_Directions for this task_
Retype the lines of the listing below word for word, from the line containing "Expand the A record type dropdown" through the line containing "This screenshot has width=370, height=657.", both included.

(Stored entries)
--------------------
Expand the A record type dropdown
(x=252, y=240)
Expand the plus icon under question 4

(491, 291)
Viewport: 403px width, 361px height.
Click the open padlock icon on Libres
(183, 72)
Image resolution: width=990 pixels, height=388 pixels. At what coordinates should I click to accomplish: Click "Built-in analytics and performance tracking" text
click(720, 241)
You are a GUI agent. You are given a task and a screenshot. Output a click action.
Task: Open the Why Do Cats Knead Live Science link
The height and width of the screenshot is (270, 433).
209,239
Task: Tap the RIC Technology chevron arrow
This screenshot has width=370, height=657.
--------------------
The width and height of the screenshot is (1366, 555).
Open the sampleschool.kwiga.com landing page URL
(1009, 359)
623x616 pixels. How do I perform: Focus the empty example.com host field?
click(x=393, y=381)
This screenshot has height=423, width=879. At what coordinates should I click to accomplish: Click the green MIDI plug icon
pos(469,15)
--------------------
_Task solution_
Expand the A record type dropdown
(x=252, y=240)
Expand the plus icon under question 4

(491, 291)
Viewport: 403px width, 361px height.
Click the open padlock icon on Libres
(183, 72)
Image resolution: width=990 pixels, height=388 pixels. At what coordinates should I click to accomplish: Click "Built-in analytics and performance tracking" text
click(720, 241)
You are a GUI agent. You are given a task and a screenshot. Output a click action.
Task: Open the Why Do Cats Knead Live Science link
The height and width of the screenshot is (270, 433).
209,239
Task: Tap the RIC Technology chevron arrow
This screenshot has width=370, height=657.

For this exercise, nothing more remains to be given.